Le nom SIRAC est né de la combinaison de “Sira”, qui signifie baobab en dioula, et du “C” de café. Une appellation qui traduit clairement l’identité du produit. « Le café, ce n’est pas uniquement ce qui vient de la graine de café. Il existe des alternatives, et SIRAC qui est un succédané de café, en fait partie », explique son fondateur, M. Sessiwèdé QUENUM.
Officiellement lancé sur le marché en octobre 2024, SIRAC se positionne comme une alternative crédible aux produits similaires importés. Le choix du baobab n’est pas anodin. Le Burkina Faso regorge de cet arbre emblématique, souvent surnommé “l’arbre de vie”. Si la pulpe est couramment utilisée, la graine elle est généralement considérée comme un déchet.

SIRAC change la donne en revalorisant cette matière première. « Nous récupérons un produit considéré comme un déchet et nous permettons aux femmes qui le produisent de générer des revenus », souligne M. Quenum. Une démarche qui allie innovation, économie circulaire et impact social.
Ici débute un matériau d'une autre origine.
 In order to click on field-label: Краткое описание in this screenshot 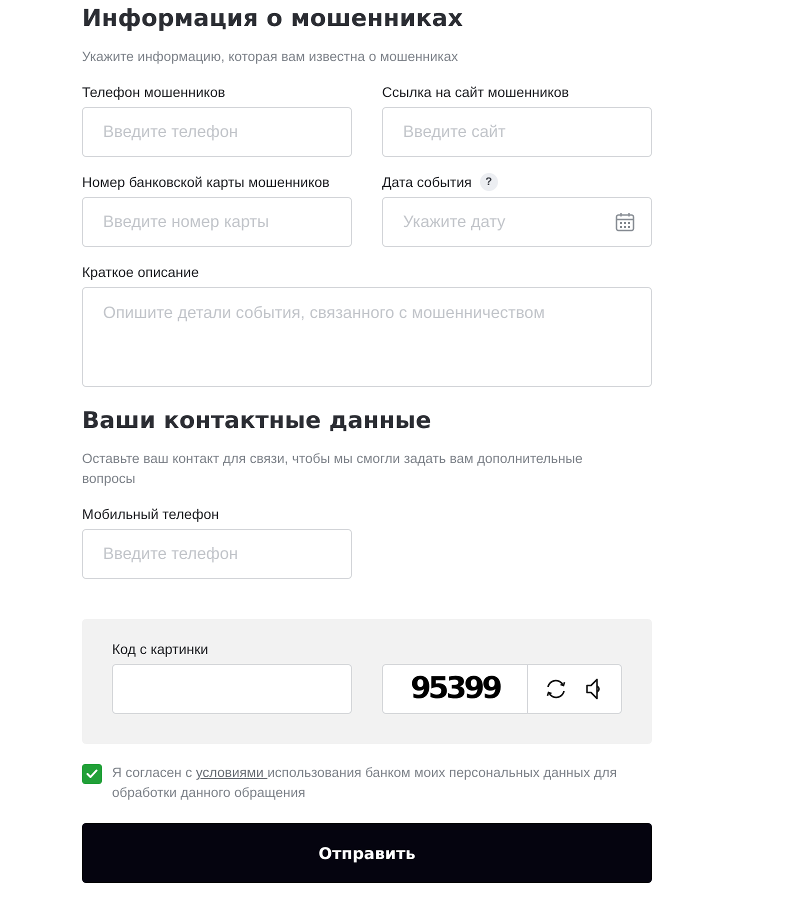, I will do `click(140, 272)`.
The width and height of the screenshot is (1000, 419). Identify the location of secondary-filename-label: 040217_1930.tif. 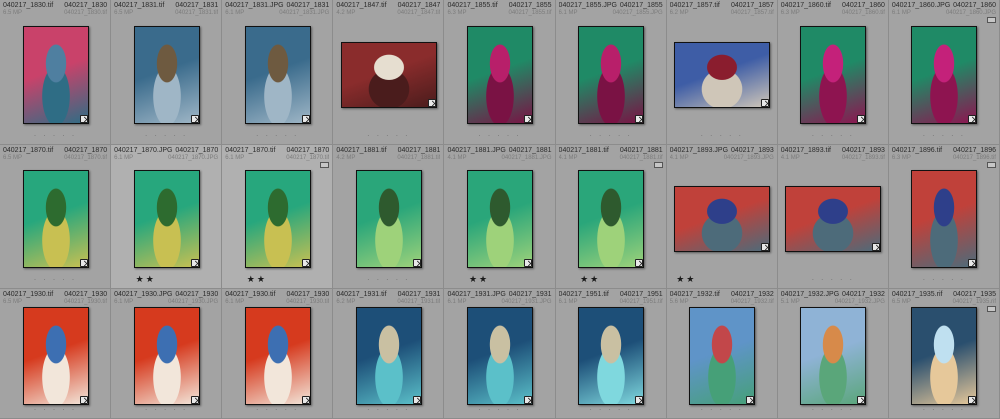
(308, 302).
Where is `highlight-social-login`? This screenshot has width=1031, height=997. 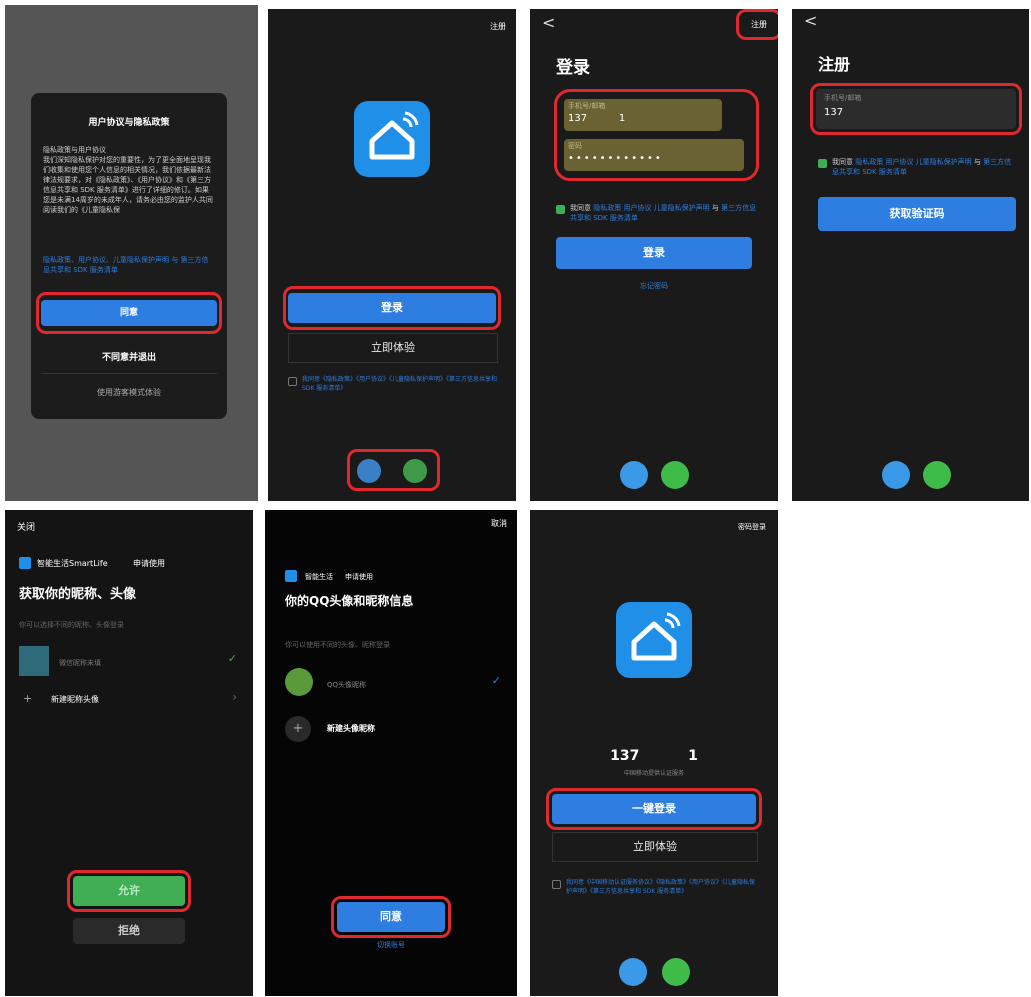
highlight-social-login is located at coordinates (394, 470).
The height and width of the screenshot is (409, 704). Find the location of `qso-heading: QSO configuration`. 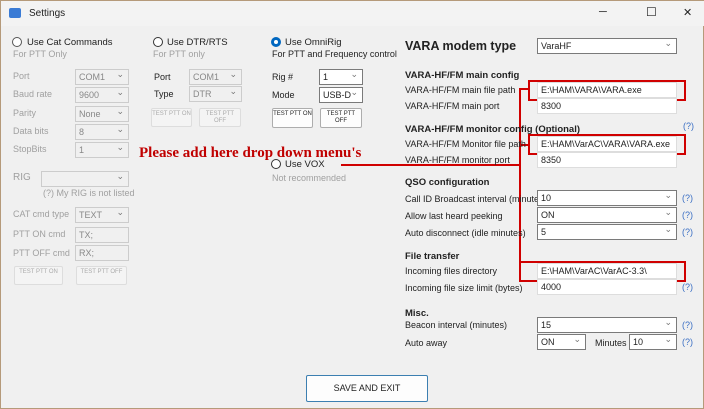

qso-heading: QSO configuration is located at coordinates (448, 182).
La graine de baobab possède d’importantes valeurs nutritionnelles et thérapeutiques. Riche en fer, en fibres, en antioxydants et en calcium, elle s’inscrit pleinement dans la catégorie des superaliments. SIRAC se veut ainsi un produit bien-être et santé.
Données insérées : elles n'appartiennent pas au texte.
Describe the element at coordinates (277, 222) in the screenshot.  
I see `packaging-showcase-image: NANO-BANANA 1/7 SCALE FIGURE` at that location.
La marque propose deux variantes. Un café sans caféine, accessible à toute la famille et une version caféinée, destinée aux amateurs de sensations plus intenses. Une offre inclusive qui permet à chacun d’y trouver son compte.
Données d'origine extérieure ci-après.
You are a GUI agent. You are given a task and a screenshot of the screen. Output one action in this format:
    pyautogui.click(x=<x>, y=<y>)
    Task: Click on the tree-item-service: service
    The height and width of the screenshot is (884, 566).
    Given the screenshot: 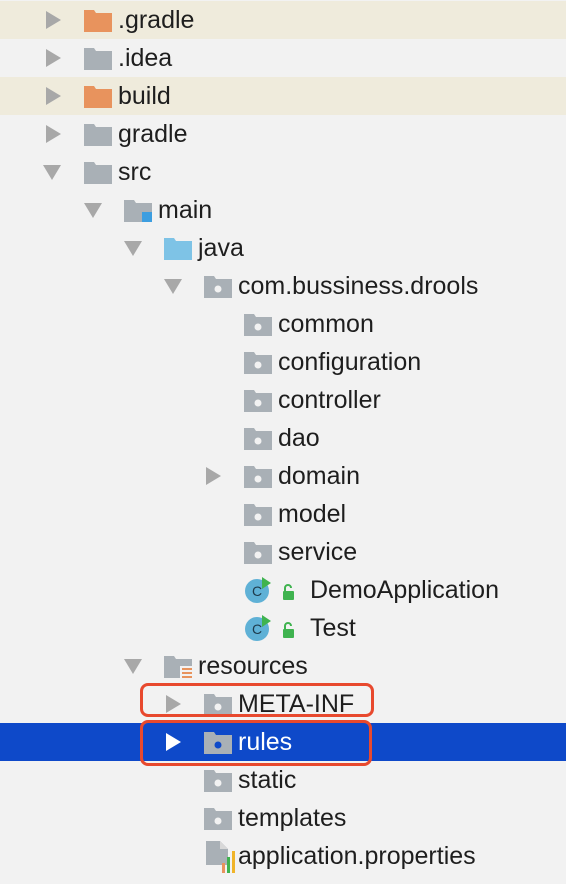 What is the action you would take?
    pyautogui.click(x=283, y=552)
    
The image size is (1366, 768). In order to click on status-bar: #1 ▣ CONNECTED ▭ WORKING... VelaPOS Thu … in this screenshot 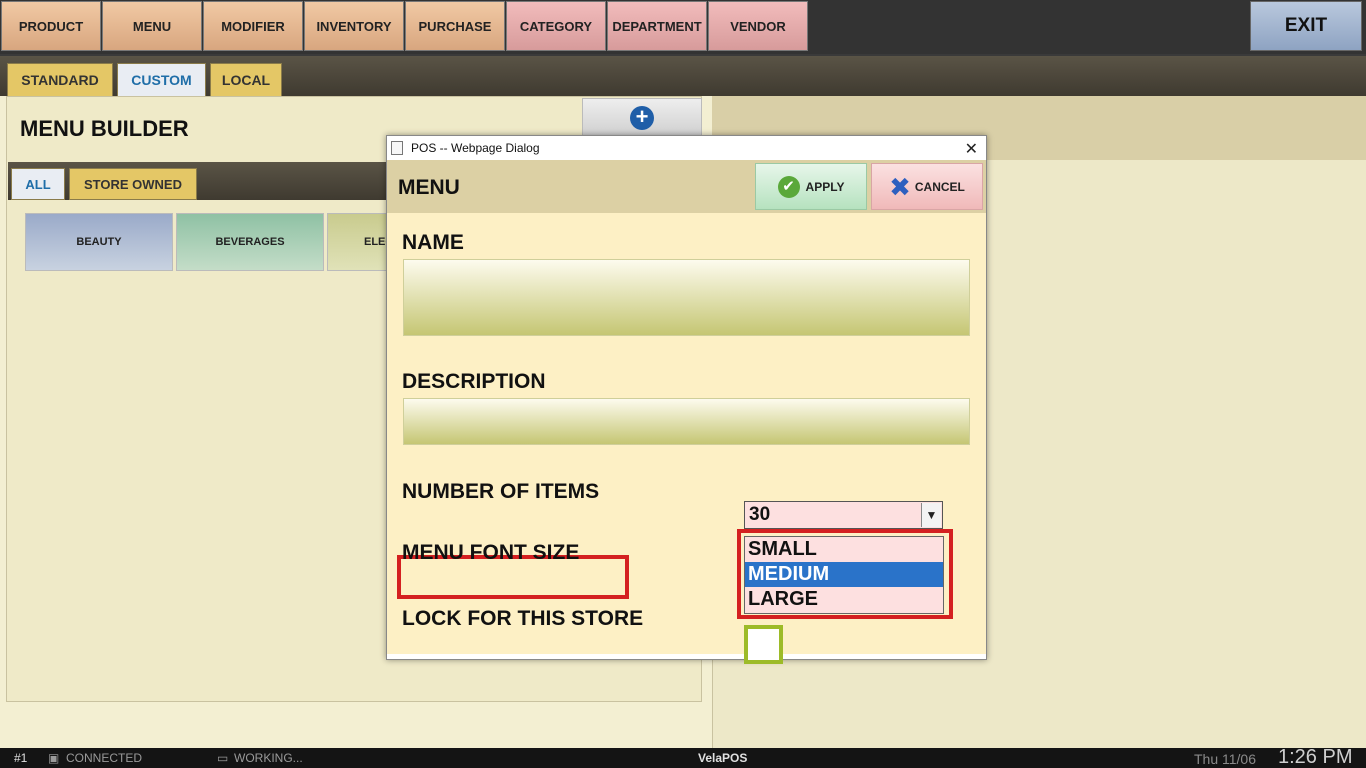, I will do `click(683, 757)`.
Comme pour tout café, la torréfaction constitue l’étape clé de la transformation. C’est elle qui révèle l’arôme et donne au produit toute sa personnalité. « En matière de café, les préférences varient selon les régions. Ici, les consommateurs aiment le café noir et amer. Nous avons effectué des tests depuis avril 2019 afin d’adapter notre produit aux goûts locaux », précise le fondateur. Après plusieurs années de recherche et d’expérimentation, SIRAC semble avoir trouvé la formule idéale, au regard de l’accueil favorable des premiers consommateurs. Proposés à partir de 3 000 FCFA pour la version sans caféine et 5 000 FCFA pour la version caféinée, les produits SIRAC ambitionnent de devenir une référence sur le marché africain et international.
Ingénieur en génie civil, titulaire d’un master en eau et environnement, M. Quenum est arrivé à la production de ce café par passion et par nécessité. Confronté à des problèmes de santé liés à la caféine, il a entrepris des recherches pour trouver une alternative plus saine. Son parcours d’environnementaliste l’a naturellement orienté vers une solution zéro déchet, aujourd’hui concrétisée à travers SIRAC.

La marque se dit ouverte à tout type de partenariat et appelle les décideurs à privilégier les produits locaux afin de dynamiser l’économie nationale. À travers SIRAC, c’est bien plus qu’une boisson qui est proposée : c’est une vision, celle d’un Burkina Faso qui transforme ses richesses en opportunités durables. Le public est invité à découvrir ce produit 100 % burkinabè, écologique et de grande qualité.